Difference in fetching response elements : Absolute and relative XPath in Scrapy using Firebug and XPath Checker extensions

Question

This is probably very conceptual question to ask, and Stack overflow has a wealth of resources on scrapy and building Xpaths - but I did not find anything that answers this specifically, so asking.

While building my XPath expressions for Scrapy (in python) using Firebug & XPath checker (independently) - I see two different ways to build my Xpaths. I know that for a particular Xpath/HTML hierarchy, there can be many possible ways of building an XPath, to be able to extract/scrape elements of interest. I also understand that you may generate either an absolute/relative Xpath (in Firepath)

More Specifically -

Sample Usecase -- Trying to scrape a page on ebay

scrapy shell http://www.ebay.com/sch/Coats-Jackets-/57988/i.html

--Using Xpath checker-- [Works ok, after removing tbody from the XPath]]

Xpath = id('ResultSetItems')/table/tbody/tr/td/div/div/div/div/div/h4/a/text() hxs.select("id('ResultSetItems')/table/tr/td/div/div/div/div/div/h4/a/text()").extract()

-- Using relative path in Firepath -- [works, ok, after removing tbody from the XPath]

XPath = .//[@id='ResultSetItems']/table[1]/tbody/tr/td[1]/div/div/div/div/div[2]/h4/a/@href hxs.select(".//[@id='ResultSetItems']/table[1]/tr/td[1]/div/div/div/div/div[2]/h4/a/@href").extract()

-- Using absolute path in Firepath -- [Does not work, even after removing tbody from the XPath]

XPath = =html/body/div[5]/div[2]/div[3]/div[1]/div/div/div[2]/div/div[6]/div/table[1]/tbody/tr/td[1]/div/div/div/div/div[2]/h4/a/@href hxs.select("html/body/div[5]/div[2]/div[3]/div[1]/div/div/div[2]/div/div[6]/div/table[1]/t>r/td[1]/div/div/div/div/div[2]/h4/a/@href").extract() does not work, even after removing tbody

Note that I see the response only after I explicitly remove the "tbody" from XPath , but this does not hold true for absolute paths generated via Firepath.

Q1: Why do I need to remove "tbody" and if there are other such elements that firefox appends/inserts in the middle of the XPath, besides tbody that I should remove before trying to fetch responses(using hxs.select)/build my item pipeline.

A possible explanation I found : "Firefox, in particular, is known for adding elements to tables. Scrapy, on the other hand, does not modify the original page HTML, so you won’t be able to extract any data if you use in your XPath expressions. " Source : Firefox, see also : Parsing HTML with XPath, Python and Scrapy

Q2: When reading an absolute path in FirePath pane, the response does not work even after removing tbody - Why is that so ?

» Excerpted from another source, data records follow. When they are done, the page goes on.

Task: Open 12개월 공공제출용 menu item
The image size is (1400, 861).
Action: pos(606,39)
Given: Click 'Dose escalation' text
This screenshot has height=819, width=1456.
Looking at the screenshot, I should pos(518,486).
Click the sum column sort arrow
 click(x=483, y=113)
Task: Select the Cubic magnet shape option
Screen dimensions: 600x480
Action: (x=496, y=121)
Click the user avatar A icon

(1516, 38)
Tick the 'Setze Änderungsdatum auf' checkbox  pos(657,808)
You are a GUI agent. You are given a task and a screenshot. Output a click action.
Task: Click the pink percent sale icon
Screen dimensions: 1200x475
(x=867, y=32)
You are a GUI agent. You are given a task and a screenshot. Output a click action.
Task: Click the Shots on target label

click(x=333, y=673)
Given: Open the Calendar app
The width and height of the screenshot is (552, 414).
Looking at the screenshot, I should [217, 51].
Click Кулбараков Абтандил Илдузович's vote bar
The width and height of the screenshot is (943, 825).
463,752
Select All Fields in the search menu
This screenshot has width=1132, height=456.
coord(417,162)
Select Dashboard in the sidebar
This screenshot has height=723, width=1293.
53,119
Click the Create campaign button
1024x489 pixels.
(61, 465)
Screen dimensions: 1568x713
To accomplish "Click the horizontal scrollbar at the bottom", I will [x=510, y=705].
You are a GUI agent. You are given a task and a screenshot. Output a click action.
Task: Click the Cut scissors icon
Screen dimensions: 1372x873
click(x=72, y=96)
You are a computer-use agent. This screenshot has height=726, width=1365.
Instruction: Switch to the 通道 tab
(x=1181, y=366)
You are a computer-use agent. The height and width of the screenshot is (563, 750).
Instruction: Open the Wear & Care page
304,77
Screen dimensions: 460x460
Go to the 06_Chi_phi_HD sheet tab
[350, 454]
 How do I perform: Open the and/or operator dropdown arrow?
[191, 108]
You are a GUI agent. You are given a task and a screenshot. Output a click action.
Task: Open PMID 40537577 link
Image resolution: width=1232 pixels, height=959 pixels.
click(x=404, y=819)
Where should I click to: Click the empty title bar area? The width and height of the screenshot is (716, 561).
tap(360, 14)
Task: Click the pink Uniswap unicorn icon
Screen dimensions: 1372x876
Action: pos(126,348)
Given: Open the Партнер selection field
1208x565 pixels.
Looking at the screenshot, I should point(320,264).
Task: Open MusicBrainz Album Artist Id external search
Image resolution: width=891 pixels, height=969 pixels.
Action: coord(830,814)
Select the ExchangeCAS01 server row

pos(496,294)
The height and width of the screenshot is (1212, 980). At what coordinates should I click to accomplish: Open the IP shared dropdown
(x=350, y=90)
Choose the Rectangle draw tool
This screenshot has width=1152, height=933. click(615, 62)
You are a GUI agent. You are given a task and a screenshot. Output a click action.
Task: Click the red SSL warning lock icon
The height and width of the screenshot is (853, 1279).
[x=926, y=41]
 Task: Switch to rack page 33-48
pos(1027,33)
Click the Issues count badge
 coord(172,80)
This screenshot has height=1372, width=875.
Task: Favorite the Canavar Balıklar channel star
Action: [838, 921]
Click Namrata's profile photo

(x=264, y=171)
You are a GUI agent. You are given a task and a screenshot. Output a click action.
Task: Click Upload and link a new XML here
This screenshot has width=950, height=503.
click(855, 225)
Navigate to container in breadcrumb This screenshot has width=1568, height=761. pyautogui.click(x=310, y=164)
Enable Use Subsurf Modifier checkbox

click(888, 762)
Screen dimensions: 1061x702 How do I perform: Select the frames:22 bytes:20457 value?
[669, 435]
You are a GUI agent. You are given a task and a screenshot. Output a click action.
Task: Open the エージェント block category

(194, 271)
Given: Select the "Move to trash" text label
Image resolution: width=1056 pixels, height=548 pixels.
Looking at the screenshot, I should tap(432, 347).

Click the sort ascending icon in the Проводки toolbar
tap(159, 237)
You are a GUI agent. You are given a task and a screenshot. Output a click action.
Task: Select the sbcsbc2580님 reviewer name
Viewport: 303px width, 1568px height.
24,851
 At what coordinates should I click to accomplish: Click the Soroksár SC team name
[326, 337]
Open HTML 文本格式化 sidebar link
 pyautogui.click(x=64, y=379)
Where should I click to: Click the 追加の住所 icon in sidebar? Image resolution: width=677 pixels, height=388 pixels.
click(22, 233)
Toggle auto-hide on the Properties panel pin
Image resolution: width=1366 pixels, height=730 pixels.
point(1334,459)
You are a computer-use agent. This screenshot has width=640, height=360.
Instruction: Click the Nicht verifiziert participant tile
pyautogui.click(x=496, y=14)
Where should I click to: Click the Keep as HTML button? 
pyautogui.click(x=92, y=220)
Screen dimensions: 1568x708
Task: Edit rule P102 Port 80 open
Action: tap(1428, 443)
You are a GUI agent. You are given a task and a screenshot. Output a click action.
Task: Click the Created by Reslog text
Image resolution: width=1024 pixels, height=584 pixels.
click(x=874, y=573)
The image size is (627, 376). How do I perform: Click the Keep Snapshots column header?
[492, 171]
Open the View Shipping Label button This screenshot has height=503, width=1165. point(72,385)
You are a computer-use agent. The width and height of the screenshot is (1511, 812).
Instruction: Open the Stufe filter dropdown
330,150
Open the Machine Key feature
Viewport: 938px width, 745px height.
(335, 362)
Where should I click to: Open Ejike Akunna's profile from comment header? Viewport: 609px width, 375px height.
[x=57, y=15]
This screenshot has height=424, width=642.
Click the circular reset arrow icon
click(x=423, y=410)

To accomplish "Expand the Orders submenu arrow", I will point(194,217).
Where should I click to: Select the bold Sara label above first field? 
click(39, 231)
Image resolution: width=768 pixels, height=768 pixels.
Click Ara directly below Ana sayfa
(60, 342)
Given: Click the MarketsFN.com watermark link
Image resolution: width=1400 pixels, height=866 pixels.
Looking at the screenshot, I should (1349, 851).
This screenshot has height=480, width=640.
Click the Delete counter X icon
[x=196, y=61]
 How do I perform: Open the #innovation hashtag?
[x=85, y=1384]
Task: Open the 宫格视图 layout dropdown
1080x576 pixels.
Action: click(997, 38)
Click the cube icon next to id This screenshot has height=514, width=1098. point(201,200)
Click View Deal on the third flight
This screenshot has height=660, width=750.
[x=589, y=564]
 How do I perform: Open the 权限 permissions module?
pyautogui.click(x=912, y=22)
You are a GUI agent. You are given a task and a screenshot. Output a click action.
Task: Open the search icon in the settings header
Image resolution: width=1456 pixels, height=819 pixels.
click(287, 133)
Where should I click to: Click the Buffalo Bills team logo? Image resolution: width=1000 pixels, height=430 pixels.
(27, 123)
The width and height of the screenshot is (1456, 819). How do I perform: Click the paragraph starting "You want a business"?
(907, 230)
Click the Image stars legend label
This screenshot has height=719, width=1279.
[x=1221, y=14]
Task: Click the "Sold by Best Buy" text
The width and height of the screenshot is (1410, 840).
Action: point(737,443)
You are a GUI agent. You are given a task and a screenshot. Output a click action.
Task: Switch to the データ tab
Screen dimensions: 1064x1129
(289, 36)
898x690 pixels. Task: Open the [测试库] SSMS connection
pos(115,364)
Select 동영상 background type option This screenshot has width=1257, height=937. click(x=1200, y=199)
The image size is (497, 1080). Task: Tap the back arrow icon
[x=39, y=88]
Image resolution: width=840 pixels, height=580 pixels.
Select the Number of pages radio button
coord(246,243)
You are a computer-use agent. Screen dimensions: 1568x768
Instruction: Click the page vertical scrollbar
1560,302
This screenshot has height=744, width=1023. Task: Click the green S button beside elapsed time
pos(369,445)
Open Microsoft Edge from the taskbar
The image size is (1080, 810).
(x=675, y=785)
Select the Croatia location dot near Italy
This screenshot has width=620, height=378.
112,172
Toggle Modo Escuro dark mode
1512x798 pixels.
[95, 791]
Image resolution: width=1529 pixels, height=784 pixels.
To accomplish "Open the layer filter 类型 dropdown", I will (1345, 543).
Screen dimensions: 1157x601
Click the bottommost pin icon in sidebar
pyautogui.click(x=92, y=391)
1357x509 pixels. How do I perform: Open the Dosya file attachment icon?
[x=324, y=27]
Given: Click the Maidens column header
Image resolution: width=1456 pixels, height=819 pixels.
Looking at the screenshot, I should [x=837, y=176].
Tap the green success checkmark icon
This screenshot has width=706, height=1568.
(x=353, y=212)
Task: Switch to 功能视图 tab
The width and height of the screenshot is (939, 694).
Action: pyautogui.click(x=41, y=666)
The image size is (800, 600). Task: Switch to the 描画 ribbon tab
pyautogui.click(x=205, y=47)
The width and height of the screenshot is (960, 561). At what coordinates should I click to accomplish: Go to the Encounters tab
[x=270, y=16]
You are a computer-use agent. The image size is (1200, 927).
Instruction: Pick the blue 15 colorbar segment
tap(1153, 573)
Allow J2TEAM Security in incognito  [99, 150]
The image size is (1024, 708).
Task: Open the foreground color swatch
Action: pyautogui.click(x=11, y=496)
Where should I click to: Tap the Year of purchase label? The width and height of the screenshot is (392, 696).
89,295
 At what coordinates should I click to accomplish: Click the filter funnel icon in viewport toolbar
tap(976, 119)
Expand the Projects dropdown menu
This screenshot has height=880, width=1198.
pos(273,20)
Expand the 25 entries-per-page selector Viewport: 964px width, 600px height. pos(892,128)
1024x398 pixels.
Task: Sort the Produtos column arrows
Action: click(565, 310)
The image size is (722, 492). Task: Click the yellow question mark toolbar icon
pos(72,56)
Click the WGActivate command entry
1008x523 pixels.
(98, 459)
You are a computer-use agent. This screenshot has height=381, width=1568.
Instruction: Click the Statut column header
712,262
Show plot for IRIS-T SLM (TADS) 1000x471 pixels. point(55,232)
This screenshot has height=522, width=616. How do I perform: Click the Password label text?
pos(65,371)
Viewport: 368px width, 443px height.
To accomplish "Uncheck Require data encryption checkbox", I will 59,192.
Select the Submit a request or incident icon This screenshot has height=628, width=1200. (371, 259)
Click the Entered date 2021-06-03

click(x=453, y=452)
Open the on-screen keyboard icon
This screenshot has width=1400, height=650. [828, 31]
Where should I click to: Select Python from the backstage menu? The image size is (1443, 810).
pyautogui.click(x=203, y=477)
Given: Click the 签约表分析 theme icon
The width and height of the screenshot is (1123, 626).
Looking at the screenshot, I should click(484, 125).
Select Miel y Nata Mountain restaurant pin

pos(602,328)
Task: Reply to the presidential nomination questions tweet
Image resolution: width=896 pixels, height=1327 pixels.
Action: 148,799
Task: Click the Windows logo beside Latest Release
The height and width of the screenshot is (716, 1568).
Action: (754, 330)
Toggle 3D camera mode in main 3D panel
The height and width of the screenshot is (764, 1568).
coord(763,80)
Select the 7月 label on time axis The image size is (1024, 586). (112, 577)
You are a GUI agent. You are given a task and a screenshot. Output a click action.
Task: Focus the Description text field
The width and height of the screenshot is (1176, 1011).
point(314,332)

Q3 : Is there a best practice on which of the two between Firebug & XPath checker works better(read more robust/consistent) - and if yes, why and which one ?

Q4 Unrelated : Some people recommend disabling Javascript on the browser while building your XPaths, is this related and is disabling the JavaScript a standard practice ? What are the repercussions of not doing so, while scraping (if any) ?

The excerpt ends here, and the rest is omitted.